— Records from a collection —
------------------------------------------------------------------------

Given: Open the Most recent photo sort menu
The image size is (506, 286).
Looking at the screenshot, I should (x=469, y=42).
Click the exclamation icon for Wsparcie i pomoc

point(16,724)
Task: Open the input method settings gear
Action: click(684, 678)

------------------------------------------------------------------------

— TASK —
Copy out the records above again, swapping "sort menu" for "filter menu" and leaving everything else untouched.

— FULL OUTPUT —
Given: Open the Most recent photo filter menu
The image size is (506, 286).
Looking at the screenshot, I should (x=469, y=42).
Click the exclamation icon for Wsparcie i pomoc

point(16,724)
Task: Open the input method settings gear
Action: click(684, 678)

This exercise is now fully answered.